Auch sonst verfehlten die Ausnahmen zum Teil den bezweckten Arbeitsplatzerhalt. Ohne diese gegen den Gleichheitsgrundsatz verstoßenden Inhalte machen die restlichen, verfassungsgemäßen Inhalte der § 13a und § 13b Erbschaftsteuer- und Schenkungsteuergesetz (ErbStG) wiederum keinen Sinn mehr. Deshalb seien sie insgesamt unwirksam. Das gelte auch für den mit ihnen in Verbindung anzuwendenden § 19 Abs. 1 ErbStG.

Im Einzelnen richtet sich das Bundesverfassungsgericht gegen folgende Bestimmungen:

  • Betriebe mit nicht mehr als 20 Beschäftigten sind freigestellt, ohne dass es bei ihnen wie sonst nach dem unentgeltlichen Erwerb des Erhalts einer bestimmten Mindestlohnsumme bedarf. Um die Verwaltung zu vereinfachen, hatte der Gesetzgeber diese nicht verlangt.

  • Damit nur produktives Vermögen gefördert wird, durfte der Anteil sogenannten Verwaltungsvermögens am Gesamtvermögen höchstens 50 Prozent betragen. Was dazu gehört, nennt § 13b Abs. 2 Nr. 1 bis 5 ErbStG. Beispielsweise handelt es sich um verpachtete Grundstücke, Betriebsteile, Anteile an Kapitalgesellschaften, wenn die Beteiligung 25 Prozent oder weniger beträgt, Wertpapiere, Kunstgegenstände und vieles mehr. Diese Grenze von 50 Prozent halten die Verfassungsrichter für zu hoch.

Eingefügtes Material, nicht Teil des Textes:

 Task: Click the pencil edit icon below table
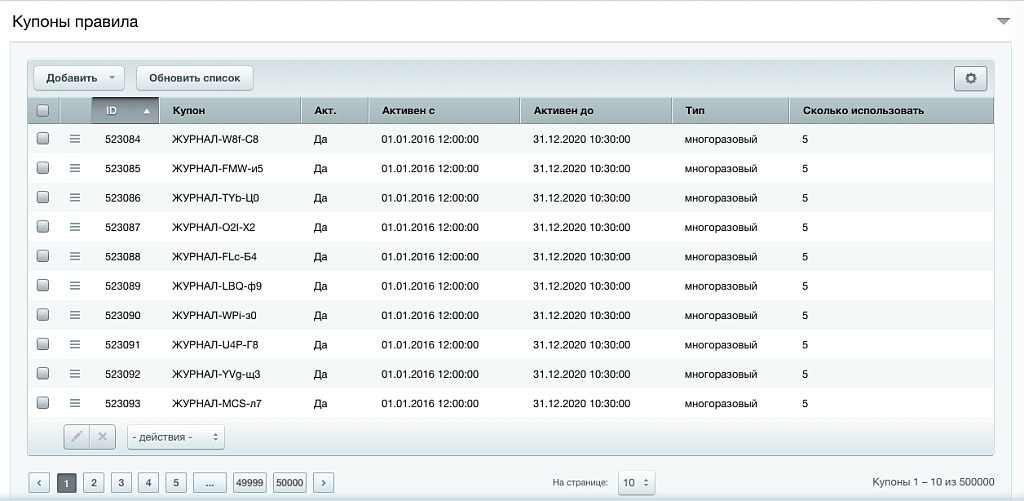[77, 437]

  • Kritik gab es auch hinsichtlich der möglichen Umgehung der Steuergesetze. Dies begründet ebenfalls eine Verfassungswidrigkeit. Die Kritik betraf hier zum einen Möglichkeiten, Privatvermögen zur Steuerersparnis in privilegiertes Betriebsvermögen zu überführen. Hinsichtlich dessen hatte der Gesetzgeber zuletzt im Juni 2013 die Nutzung einer sogenannten „Cash-GmbH“ beschränkt. Weitere Kritik gab es aber dennoch hinsichtlich der Lohnsummenpflicht, die sich mittels Aufspaltung in Betriebe mit weniger als 20 Beschäftigten zu leicht umgehen lasse. Aus mehreren Unternehmen bestehende Konzerne könnten die für das Ja oder Nein einer Besteuerung entscheidende Schwelle von 50 Prozent Verwaltungsvermögen durch entsprechende Verteilung erreichen.

Folgen der Entscheidung für die Zukunft

Das Bundesverfassungsgericht hat die Regeln nicht für nichtig erklärt. Sie bleiben weiter anwendbar. Allerdings stellte das Bundesverfassungsgericht klar, dass Betroffene keinen Vertrauensschutz genießen, wenn der Gesetzgeber nun eine bis zum Tag der Urteilsverkündung rückwirkende Regelung erlässt. Aus Verunsicherung über diese künftige, für sie nachteiligere Rechtslage übertrugen viele Unternehmer ihr Betriebsvermögen bereits im Wege der Schenkung bzw. vorweggenommenen Erbfolge, für die steuerrechtlich nahezu die gleichen Regeln wie für vererbtes Vermögen gelten.

Zuletzt brachte die Erbschaftsteuer dem Fiskus 5 Milliarden Euro pro Jahr ein. Das ist etwas weniger als ein Prozent des gesamten Steueraufkommens. Die eingenommene Erbschaftsteuer geht dabei an die jeweiligen Bundesländer.